Where I’ll be Next Month

Where I’ll be Next Month 2014-12-31T15:25:25-07:00

I will be visiting Our Nation’s Twin Cradles of Liberty! Yay!

First stop, August 4-6: I’ll be at The Catholic Marketing Network Hoo Hah in Valley Forge, PA! While I’m there, I will be hanging at the National Catholic Register table and also doing a little yak session on writing for the Catholic Writers’ Conference. Here’s their press release:

Catholic Writers to Hold Conference in Valley Forge, PA

World Wide Web–The second annual Catholic Writers’ Conference LIVE will be held August 4-6, 2010, at the Scanticon Hotel Valley Forge in King of Prussia, PA. Sponsored by the Catholic Writer’s Guild and the Catholic Marketing Network (CMN), and held in conjunction with CMN’s annual retailer trade show, the Catholic Writers Conference LIVE provides Catholic authors with a prime opportunity to meet and share their faith with editors, publishers, fellow writers, and bookstore owners from across the globe.

This year’s conference will feature presentations on such topics as market tips and time management for busy writers, poetry, creating evil characters, working with an editor, creating winning proposals, journaling and much more.
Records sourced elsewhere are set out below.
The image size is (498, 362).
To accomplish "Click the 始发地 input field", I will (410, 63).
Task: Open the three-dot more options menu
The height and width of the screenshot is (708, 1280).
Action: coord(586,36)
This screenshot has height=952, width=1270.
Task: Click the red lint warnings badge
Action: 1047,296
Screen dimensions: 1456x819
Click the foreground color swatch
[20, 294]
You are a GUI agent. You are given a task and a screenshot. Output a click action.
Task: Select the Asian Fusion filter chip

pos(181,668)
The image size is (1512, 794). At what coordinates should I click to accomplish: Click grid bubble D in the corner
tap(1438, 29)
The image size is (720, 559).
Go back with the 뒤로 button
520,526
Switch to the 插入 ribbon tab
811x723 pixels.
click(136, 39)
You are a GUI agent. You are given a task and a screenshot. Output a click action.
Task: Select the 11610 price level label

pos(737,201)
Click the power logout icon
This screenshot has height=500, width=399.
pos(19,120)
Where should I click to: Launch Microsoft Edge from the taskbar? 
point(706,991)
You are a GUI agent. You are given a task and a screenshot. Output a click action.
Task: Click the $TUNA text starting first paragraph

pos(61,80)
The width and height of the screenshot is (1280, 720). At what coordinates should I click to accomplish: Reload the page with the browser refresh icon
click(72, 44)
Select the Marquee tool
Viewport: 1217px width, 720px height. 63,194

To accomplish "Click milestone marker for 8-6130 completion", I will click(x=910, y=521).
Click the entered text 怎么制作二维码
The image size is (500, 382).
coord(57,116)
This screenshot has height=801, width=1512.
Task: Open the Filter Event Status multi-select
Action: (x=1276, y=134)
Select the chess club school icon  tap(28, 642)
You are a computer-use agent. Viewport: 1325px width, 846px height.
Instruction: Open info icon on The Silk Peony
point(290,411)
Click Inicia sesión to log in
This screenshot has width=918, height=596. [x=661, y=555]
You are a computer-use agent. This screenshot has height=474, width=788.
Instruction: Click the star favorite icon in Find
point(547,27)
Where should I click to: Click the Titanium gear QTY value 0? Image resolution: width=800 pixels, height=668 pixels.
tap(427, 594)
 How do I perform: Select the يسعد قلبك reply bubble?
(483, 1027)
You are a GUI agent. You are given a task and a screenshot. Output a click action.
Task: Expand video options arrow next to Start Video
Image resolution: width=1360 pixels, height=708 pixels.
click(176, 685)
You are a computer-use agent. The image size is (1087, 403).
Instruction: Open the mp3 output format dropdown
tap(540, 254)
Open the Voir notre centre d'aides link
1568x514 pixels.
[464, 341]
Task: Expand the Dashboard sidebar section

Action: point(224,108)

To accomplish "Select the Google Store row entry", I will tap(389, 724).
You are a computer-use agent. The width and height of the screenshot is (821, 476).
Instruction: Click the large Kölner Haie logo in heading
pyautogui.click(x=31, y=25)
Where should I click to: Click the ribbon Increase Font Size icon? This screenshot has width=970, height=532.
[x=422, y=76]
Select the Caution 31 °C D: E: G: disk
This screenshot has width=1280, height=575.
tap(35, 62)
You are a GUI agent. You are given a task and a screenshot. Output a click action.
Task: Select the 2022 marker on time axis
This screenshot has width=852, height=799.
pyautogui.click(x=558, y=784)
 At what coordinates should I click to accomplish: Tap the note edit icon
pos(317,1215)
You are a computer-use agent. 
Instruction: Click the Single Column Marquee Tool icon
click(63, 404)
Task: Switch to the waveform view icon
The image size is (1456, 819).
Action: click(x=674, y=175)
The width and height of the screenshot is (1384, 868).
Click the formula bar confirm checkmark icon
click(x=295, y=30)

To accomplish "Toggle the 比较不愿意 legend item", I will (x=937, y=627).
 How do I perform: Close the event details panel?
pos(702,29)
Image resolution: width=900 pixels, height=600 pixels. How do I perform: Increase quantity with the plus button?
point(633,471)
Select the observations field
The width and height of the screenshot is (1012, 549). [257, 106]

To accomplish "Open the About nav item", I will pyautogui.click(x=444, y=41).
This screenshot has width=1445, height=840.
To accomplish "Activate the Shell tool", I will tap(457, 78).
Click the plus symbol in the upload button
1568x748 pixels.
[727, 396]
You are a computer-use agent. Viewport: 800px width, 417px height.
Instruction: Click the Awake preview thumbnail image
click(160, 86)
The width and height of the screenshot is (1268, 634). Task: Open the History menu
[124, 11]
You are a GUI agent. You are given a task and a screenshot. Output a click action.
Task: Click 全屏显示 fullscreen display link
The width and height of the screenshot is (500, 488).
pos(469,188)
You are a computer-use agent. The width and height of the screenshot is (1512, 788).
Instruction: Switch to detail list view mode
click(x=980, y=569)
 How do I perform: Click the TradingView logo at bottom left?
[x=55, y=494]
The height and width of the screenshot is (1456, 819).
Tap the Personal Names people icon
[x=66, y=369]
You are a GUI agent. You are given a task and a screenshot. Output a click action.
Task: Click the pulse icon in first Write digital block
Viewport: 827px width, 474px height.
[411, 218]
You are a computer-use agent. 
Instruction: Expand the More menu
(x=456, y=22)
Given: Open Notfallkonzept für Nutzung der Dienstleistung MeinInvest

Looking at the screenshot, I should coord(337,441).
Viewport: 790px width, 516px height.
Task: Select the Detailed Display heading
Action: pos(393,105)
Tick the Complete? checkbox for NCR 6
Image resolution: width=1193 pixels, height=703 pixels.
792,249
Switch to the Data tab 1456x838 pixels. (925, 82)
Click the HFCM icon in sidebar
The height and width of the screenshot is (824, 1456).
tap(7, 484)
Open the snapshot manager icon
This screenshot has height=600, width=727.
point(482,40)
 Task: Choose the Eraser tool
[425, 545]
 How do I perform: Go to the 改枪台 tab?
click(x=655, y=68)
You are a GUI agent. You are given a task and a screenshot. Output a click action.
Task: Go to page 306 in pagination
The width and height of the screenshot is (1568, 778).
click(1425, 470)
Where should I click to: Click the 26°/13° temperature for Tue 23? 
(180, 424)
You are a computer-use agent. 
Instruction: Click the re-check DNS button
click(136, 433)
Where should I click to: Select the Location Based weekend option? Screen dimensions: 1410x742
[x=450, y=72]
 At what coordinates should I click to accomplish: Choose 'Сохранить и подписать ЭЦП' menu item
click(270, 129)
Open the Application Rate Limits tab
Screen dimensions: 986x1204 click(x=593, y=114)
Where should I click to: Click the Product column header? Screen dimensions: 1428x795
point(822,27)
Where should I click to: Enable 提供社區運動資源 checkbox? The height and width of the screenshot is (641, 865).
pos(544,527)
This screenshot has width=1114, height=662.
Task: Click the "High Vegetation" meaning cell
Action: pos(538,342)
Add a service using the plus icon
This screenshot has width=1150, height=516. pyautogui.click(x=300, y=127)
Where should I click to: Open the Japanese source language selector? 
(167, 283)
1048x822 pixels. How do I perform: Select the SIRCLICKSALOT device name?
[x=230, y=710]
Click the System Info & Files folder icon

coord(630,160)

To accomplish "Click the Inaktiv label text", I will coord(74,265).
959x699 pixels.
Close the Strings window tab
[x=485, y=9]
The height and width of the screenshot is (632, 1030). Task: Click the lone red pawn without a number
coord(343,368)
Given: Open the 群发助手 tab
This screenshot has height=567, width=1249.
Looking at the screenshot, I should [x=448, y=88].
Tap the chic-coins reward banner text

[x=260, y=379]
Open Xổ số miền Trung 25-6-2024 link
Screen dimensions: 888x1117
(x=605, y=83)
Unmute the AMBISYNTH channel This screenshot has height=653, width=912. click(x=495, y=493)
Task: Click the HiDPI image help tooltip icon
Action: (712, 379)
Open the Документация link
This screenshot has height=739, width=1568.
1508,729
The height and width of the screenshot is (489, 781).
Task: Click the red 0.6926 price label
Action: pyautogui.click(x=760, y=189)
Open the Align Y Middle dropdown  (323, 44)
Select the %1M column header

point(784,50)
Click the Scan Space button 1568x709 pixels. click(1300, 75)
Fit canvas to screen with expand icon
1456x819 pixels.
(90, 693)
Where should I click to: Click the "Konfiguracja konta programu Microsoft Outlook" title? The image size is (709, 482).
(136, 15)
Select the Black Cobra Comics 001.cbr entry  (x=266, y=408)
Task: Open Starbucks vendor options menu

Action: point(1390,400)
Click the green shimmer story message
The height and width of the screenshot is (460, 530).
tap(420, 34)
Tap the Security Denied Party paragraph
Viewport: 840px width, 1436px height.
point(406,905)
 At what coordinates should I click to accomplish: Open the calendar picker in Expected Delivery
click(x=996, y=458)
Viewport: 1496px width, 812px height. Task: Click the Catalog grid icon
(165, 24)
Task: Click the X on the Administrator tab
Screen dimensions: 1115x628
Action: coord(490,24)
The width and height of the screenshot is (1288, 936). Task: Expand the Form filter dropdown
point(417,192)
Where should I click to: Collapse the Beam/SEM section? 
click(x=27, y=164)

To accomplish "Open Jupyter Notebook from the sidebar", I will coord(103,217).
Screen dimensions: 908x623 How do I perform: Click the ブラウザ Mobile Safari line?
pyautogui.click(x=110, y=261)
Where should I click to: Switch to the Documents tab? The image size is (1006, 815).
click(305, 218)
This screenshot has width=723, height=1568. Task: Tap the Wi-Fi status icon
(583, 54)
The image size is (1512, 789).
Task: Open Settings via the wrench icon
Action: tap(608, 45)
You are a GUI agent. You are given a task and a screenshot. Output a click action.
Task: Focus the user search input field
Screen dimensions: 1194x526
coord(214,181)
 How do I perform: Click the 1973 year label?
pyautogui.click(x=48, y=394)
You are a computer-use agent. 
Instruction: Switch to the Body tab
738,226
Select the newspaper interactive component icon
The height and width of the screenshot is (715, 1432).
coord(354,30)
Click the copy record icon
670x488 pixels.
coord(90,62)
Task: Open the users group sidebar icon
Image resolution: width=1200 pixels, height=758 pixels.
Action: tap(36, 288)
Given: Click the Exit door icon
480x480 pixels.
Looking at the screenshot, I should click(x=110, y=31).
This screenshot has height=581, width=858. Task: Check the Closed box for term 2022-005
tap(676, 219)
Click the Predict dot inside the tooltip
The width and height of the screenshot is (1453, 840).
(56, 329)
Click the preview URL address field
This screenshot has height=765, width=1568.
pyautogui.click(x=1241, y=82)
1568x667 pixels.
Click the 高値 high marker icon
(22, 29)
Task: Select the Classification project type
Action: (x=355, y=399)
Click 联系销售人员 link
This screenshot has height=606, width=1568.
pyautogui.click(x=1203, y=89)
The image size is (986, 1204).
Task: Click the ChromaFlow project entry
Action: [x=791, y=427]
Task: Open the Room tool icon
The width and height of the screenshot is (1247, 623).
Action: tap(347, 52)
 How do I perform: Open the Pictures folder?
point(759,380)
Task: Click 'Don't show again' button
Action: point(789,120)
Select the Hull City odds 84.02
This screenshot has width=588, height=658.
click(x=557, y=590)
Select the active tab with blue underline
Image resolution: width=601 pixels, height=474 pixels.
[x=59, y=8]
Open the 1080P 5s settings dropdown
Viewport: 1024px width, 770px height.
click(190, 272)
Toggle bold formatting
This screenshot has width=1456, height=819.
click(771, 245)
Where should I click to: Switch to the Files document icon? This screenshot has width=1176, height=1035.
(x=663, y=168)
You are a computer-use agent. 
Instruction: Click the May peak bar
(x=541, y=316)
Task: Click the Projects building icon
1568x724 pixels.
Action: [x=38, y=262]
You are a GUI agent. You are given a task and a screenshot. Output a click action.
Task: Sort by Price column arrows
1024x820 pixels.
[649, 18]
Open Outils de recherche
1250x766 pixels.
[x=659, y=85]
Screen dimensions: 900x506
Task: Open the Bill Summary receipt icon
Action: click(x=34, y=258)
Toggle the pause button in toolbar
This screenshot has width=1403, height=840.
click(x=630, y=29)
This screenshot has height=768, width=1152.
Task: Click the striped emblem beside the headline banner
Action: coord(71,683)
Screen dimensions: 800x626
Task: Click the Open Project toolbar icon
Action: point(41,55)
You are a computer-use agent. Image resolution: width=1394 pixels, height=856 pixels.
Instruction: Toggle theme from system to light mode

Speakers include Catholic publishing representatives Mark Brumley – CEO of Ignatius Press, Claudia Volkman – General Manager of Circle Press, Regina Doman – acquisitions editor for Sophia Institute Press, and Tom Wehner – Managing Editor of the National Catholic Register, all of whom will also hear pitches from writers.

Among the other speakers are Mark Shea (Mary, Mother of the Son), Michelle Buckman (My Beautiful Disaster), Donna-Marie Cooper-O’Boyle (Mother Teresa and Me), Susie Lloyd (Please Don’t Drink the Holy Water), and Publicist Lisa Wheeler from the Maximus Group.

“Attending this conference has been the best thing I have done for myself professionally,” Carol Bannon, author of the children’s book Handshake from Heaven, said of the 2009 conference. Her fellow writer Melanie Cameron agreed, saying she left the last conference re-energized. “I recommend [this] conference as a resource for any author (or wannabe) at any stage. You will walk away empowered!”

The Catholic Writers Guild, a religious non-profit organization, sponsors both this live conference in August and an online conference in February to further its mission of promoting Catholic literature. “Our conferences are totally focused on encouraging faithful Catholics to share genuine Catholic culture and faith in their writing no matter what genre,” says CWG President Ann Margaret Lewis. “These events are integral to our mission of ‘creating a rebirth of Catholic arts and letters.”
Registration costs $85 for CWG members, $95 for non-members and $42 for students. There’s also a discounted combined membership. To register or for more information, go to http://www.catholicwritersconference.com.

That will be fun because I get to see some old friends, as well as meet folks whose work I have admired, as well as connect with those whom I have heard of with the hearing of the ear, but never met.

After that, it’s off to Boston for a visit with the sundry wizards behind Catholic New Media who will be gathering for the Catholic New Media Conference August 7. I’m told the joint is sold out, so it should be fun. I have fond memories, not only of meeting Amy Welborn for the first time at one of those soirees (what? you haven’t checked out her fine work?), but also of meeting Jeff Miller, the Curt Jester, who *greatly* impressed me with his humble good humor. And many other fine folk besides (you know who you are!) Plus, I got to see a screamingly funny short film by Mac and Katherine Barron of Catholics in a Small Town. I hope they YouTube it someday.

Then, there will be the fun of seeing Greg and Jennifer Willits again, whose “That Catholic Show” remains a fine work of viral catechesis over the web. Not only are they fun people, but they had the moxie to inform me that I apparently resemble Philip Seymour Hoffman, which fills me with a nameless dread.

All this will be big fun. Then I fly home on Sunday, August 8. Oh! And I’m still hoping to figure out a way to meet Mike Flynn, author of Eifelheim (which you badly need to read), who lives about 60 miles out side Philly. Dunno if that one’s gonna pan out.

Oh! And I’ll see Jimmy Akin, who I’m also told I resemble. And maybe Stephen Greydanus, who I don’t resemble at all, but who does live in Jersey and who I’m hoping to pressure into making the haj.

Anyway, if you are Catholic and living in the Northeast Corridor somewhere, please stop by one or both of these events. I’d love to meet you!